*** Opening RECORD SET ***
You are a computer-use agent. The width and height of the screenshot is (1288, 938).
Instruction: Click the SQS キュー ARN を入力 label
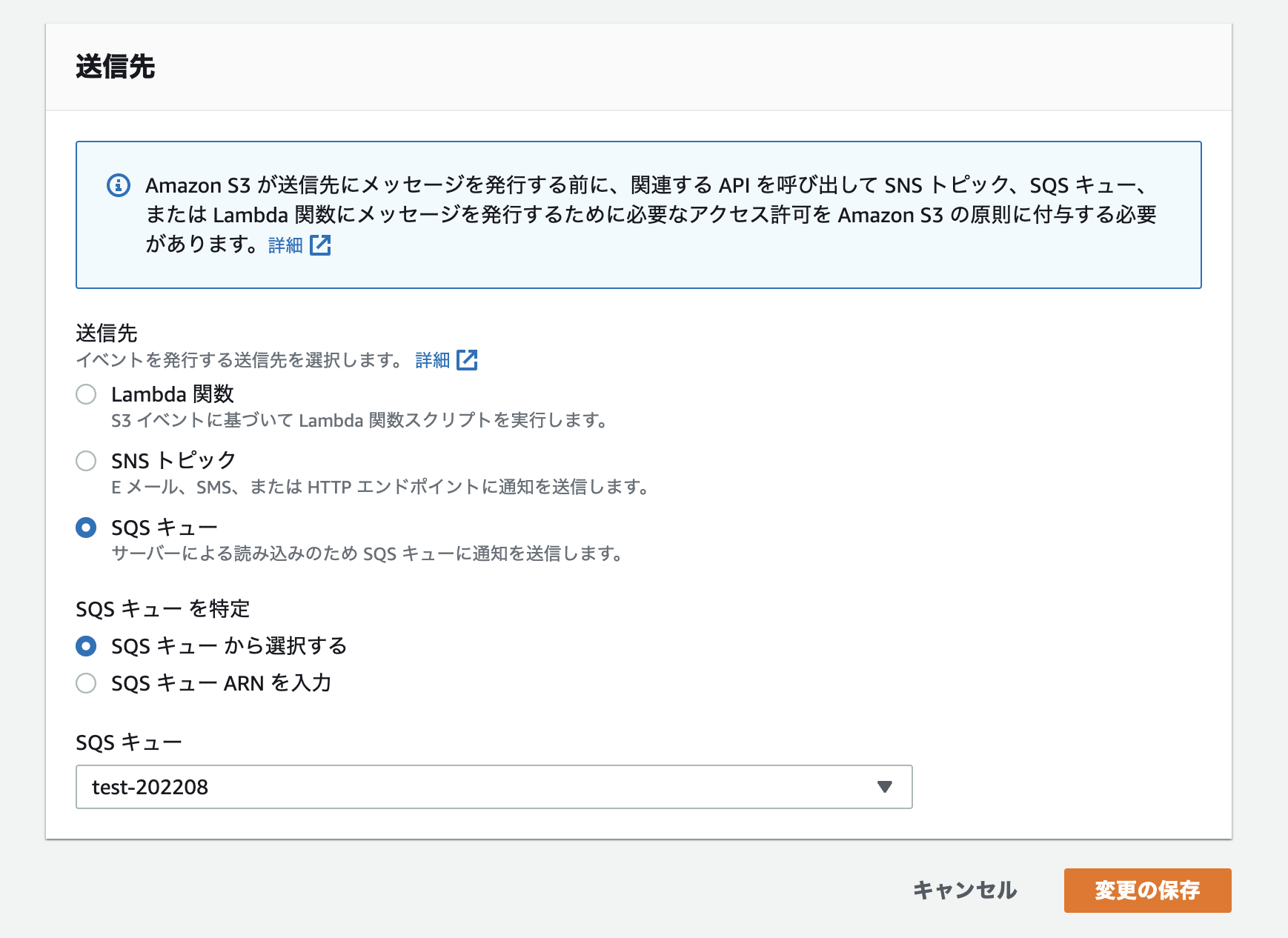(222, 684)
*** Closing RECORD SET ***
*** Opening RECORD SET ***
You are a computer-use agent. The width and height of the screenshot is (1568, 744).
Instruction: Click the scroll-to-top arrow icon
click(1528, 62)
*** Closing RECORD SET ***
■ WORK INSTRUCTION ■
Isolate the lines above that contain the word "agent" and copy them.

■ ANSWER SPACE ■
You are a computer-use agent. The width and height of the screenshot is (1288, 938).
You are a computer-use agent. The width and height of the screenshot is (1568, 744).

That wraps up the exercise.